-- Records for this task follows --

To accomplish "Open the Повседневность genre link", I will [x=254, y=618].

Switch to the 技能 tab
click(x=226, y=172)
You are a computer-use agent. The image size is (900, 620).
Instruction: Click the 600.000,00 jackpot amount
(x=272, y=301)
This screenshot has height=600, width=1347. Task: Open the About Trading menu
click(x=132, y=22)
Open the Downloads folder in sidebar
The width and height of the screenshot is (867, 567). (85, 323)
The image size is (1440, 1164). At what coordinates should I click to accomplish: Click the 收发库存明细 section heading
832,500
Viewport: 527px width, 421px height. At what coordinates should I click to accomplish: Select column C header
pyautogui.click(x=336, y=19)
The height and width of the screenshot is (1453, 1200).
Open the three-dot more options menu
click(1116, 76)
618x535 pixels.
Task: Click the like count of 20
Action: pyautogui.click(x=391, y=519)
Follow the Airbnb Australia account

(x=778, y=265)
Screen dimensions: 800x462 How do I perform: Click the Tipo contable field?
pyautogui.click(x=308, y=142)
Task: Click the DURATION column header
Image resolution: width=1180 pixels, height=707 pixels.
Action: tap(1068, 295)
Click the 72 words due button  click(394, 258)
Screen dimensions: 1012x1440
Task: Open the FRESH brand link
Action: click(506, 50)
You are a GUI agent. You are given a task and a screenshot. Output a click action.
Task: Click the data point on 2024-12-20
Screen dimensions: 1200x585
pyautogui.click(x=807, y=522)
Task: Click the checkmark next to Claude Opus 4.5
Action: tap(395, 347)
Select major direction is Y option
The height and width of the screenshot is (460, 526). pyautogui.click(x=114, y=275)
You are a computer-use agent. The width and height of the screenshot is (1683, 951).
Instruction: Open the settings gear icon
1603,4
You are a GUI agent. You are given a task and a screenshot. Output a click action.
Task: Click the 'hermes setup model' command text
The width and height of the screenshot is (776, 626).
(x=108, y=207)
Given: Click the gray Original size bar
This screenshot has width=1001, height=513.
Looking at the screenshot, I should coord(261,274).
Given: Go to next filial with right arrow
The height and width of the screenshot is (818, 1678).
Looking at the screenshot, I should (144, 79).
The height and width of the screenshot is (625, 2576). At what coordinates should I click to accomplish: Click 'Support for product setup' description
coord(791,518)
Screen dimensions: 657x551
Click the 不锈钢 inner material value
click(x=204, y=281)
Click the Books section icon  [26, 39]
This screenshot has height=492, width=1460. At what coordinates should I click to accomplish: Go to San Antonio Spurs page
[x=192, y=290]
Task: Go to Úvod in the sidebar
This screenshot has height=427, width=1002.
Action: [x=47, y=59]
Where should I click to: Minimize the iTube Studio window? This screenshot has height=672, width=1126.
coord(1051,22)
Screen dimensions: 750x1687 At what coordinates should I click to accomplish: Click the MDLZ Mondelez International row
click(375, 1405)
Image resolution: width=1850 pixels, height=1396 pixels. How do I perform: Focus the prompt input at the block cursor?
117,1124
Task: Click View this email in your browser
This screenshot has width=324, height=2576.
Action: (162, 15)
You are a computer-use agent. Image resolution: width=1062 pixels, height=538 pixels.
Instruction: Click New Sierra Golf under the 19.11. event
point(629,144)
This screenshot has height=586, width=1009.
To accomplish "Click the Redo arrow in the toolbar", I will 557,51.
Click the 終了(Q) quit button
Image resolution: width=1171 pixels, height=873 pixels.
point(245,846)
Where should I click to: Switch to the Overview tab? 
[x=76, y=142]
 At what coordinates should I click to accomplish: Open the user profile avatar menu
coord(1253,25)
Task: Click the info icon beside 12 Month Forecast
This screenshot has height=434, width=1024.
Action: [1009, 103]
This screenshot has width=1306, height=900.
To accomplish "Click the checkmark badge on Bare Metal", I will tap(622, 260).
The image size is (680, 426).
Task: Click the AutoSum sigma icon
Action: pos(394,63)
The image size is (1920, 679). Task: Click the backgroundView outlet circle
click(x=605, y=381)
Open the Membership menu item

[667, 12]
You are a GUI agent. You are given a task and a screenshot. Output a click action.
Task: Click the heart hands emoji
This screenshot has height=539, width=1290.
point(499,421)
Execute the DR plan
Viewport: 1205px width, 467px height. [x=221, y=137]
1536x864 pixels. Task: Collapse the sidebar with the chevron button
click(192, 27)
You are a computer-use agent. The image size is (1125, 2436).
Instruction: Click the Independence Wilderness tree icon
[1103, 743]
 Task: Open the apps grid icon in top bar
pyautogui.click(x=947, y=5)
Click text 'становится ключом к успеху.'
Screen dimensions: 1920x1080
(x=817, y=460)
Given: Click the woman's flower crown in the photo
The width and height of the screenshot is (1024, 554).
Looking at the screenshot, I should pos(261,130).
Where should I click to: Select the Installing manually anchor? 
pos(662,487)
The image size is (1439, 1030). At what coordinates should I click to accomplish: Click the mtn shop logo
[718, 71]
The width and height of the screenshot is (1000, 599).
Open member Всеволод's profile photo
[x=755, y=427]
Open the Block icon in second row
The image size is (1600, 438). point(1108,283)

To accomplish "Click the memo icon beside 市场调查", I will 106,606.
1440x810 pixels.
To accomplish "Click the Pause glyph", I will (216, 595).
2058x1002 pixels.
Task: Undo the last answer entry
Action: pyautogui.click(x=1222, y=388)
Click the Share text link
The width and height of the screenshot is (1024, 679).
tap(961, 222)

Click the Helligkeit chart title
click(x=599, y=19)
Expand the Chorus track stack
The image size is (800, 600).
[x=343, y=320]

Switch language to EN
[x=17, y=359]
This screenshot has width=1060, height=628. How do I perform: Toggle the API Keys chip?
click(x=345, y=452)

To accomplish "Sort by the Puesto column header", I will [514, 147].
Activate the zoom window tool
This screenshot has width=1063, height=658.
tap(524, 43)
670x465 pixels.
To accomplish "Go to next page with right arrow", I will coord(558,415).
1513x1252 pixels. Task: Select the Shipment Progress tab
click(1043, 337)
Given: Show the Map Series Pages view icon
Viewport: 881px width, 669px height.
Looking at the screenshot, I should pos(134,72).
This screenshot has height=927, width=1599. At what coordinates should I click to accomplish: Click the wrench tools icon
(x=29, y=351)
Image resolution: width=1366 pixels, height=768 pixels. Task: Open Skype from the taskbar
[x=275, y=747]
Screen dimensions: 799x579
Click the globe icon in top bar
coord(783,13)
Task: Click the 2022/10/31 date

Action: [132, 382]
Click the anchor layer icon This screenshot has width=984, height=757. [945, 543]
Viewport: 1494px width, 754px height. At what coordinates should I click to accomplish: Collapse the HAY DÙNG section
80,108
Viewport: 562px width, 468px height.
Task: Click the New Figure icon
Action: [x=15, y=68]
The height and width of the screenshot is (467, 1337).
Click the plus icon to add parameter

-- Records for this task concluded --

**What is needed**
Give the total number of lines in the entries that contain the word "computer", with no other words.

**Your solution**
4